# [Your task]
Could you retype every entry below exactly as written?

Start of Supplied records

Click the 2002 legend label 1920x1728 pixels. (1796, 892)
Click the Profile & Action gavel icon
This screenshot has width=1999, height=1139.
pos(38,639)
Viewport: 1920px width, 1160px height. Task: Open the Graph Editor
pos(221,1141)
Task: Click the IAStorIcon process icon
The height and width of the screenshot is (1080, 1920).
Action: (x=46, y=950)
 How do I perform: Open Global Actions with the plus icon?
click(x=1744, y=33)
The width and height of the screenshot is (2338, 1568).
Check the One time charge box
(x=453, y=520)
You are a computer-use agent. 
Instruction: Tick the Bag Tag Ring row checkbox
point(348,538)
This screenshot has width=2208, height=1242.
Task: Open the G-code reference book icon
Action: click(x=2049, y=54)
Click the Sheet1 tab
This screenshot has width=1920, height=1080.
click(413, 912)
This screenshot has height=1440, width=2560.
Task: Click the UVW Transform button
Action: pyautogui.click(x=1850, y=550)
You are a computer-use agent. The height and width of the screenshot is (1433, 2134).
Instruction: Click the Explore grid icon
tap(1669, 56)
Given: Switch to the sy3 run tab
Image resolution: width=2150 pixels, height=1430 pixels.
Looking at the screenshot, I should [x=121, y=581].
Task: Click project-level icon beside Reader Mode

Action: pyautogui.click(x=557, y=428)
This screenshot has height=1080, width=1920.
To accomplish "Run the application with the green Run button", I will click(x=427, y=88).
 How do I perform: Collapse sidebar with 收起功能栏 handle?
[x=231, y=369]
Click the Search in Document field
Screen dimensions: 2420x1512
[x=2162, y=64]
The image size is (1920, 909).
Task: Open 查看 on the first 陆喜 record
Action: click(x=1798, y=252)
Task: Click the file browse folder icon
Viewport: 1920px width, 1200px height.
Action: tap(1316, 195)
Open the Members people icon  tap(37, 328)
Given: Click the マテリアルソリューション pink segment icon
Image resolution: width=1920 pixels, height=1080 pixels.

End of Supplied records

# [Response to this task]
Click the 2002 legend label 1920x1728 pixels. (1796, 892)
Click the Profile & Action gavel icon
This screenshot has width=1999, height=1139.
pos(38,639)
Viewport: 1920px width, 1160px height. Task: Open the Graph Editor
pos(221,1141)
Task: Click the IAStorIcon process icon
The height and width of the screenshot is (1080, 1920).
Action: (x=46, y=950)
 How do I perform: Open Global Actions with the plus icon?
click(x=1744, y=33)
The width and height of the screenshot is (2338, 1568).
Check the One time charge box
(x=453, y=520)
You are a computer-use agent. 
Instruction: Tick the Bag Tag Ring row checkbox
point(348,538)
This screenshot has width=2208, height=1242.
Task: Open the G-code reference book icon
Action: click(x=2049, y=54)
Click the Sheet1 tab
This screenshot has width=1920, height=1080.
click(413, 912)
This screenshot has height=1440, width=2560.
Task: Click the UVW Transform button
Action: pyautogui.click(x=1850, y=550)
You are a computer-use agent. The height and width of the screenshot is (1433, 2134).
Instruction: Click the Explore grid icon
tap(1669, 56)
Given: Switch to the sy3 run tab
Image resolution: width=2150 pixels, height=1430 pixels.
Looking at the screenshot, I should [x=121, y=581].
Task: Click project-level icon beside Reader Mode

Action: pyautogui.click(x=557, y=428)
This screenshot has height=1080, width=1920.
To accomplish "Run the application with the green Run button", I will click(x=427, y=88).
 How do I perform: Collapse sidebar with 收起功能栏 handle?
[x=231, y=369]
Click the Search in Document field
Screen dimensions: 2420x1512
[x=2162, y=64]
The image size is (1920, 909).
Task: Open 查看 on the first 陆喜 record
Action: click(x=1798, y=252)
Task: Click the file browse folder icon
Viewport: 1920px width, 1200px height.
Action: tap(1316, 195)
Open the Members people icon  tap(37, 328)
Given: Click the マテリアルソリューション pink segment icon
Image resolution: width=1920 pixels, height=1080 pixels.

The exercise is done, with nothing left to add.